## RECORDS SHOWN
[Start of section]
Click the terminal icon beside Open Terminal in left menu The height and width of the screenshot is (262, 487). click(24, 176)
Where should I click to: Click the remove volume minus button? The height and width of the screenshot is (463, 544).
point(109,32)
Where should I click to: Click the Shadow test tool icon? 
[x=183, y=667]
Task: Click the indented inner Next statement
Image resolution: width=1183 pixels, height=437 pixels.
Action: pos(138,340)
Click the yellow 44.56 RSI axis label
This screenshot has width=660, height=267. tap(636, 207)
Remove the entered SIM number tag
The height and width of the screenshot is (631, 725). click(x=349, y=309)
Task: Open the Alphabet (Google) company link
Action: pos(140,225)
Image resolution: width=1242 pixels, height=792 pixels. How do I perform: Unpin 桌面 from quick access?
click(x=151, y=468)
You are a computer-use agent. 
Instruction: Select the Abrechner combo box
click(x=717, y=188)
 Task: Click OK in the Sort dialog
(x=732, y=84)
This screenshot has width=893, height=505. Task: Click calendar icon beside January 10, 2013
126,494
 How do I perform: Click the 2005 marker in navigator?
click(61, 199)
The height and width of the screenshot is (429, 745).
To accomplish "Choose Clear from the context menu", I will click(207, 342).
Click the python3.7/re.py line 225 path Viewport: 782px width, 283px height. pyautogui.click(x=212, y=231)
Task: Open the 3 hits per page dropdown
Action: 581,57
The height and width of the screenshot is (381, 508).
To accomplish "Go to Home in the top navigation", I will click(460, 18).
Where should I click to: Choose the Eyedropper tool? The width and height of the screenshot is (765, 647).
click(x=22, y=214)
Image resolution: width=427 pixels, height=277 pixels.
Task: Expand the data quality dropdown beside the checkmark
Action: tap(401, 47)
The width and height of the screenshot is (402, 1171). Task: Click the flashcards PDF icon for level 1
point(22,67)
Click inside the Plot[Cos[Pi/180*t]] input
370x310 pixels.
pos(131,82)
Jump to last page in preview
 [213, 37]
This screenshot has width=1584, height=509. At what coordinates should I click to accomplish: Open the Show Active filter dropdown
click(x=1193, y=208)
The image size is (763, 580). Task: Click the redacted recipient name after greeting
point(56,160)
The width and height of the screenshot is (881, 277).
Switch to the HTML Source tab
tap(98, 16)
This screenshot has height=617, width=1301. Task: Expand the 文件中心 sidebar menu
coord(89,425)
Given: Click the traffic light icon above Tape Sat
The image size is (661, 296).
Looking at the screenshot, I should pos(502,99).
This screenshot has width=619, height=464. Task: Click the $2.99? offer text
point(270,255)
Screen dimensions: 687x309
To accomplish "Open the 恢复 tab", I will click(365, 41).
[End of section]
## REQUIRED WORK
Reproduce the material exactly, and keep every line as it is.

## REPLY TO THE TASK
Click the terminal icon beside Open Terminal in left menu The height and width of the screenshot is (262, 487). click(24, 176)
Where should I click to: Click the remove volume minus button? The height and width of the screenshot is (463, 544).
point(109,32)
Where should I click to: Click the Shadow test tool icon? 
[x=183, y=667]
Task: Click the indented inner Next statement
Image resolution: width=1183 pixels, height=437 pixels.
Action: pos(138,340)
Click the yellow 44.56 RSI axis label
This screenshot has width=660, height=267. tap(636, 207)
Remove the entered SIM number tag
The height and width of the screenshot is (631, 725). click(x=349, y=309)
Task: Open the Alphabet (Google) company link
Action: pos(140,225)
Image resolution: width=1242 pixels, height=792 pixels. How do I perform: Unpin 桌面 from quick access?
click(x=151, y=468)
You are a computer-use agent. 
Instruction: Select the Abrechner combo box
click(x=717, y=188)
 Task: Click OK in the Sort dialog
(x=732, y=84)
This screenshot has width=893, height=505. Task: Click calendar icon beside January 10, 2013
126,494
 How do I perform: Click the 2005 marker in navigator?
click(61, 199)
The height and width of the screenshot is (429, 745).
To accomplish "Choose Clear from the context menu", I will click(207, 342).
Click the python3.7/re.py line 225 path Viewport: 782px width, 283px height. pyautogui.click(x=212, y=231)
Task: Open the 3 hits per page dropdown
Action: 581,57
The height and width of the screenshot is (381, 508).
To accomplish "Go to Home in the top navigation", I will click(460, 18).
Where should I click to: Choose the Eyedropper tool? The width and height of the screenshot is (765, 647).
click(x=22, y=214)
Image resolution: width=427 pixels, height=277 pixels.
Task: Expand the data quality dropdown beside the checkmark
Action: tap(401, 47)
The width and height of the screenshot is (402, 1171). Task: Click the flashcards PDF icon for level 1
point(22,67)
Click inside the Plot[Cos[Pi/180*t]] input
370x310 pixels.
pos(131,82)
Jump to last page in preview
 [213, 37]
This screenshot has width=1584, height=509. At what coordinates should I click to accomplish: Open the Show Active filter dropdown
click(x=1193, y=208)
The image size is (763, 580). Task: Click the redacted recipient name after greeting
point(56,160)
The width and height of the screenshot is (881, 277).
Switch to the HTML Source tab
tap(98, 16)
This screenshot has height=617, width=1301. Task: Expand the 文件中心 sidebar menu
coord(89,425)
Given: Click the traffic light icon above Tape Sat
The image size is (661, 296).
Looking at the screenshot, I should pos(502,99).
This screenshot has width=619, height=464. Task: Click the $2.99? offer text
point(270,255)
Screen dimensions: 687x309
To accomplish "Open the 恢复 tab", I will click(365, 41).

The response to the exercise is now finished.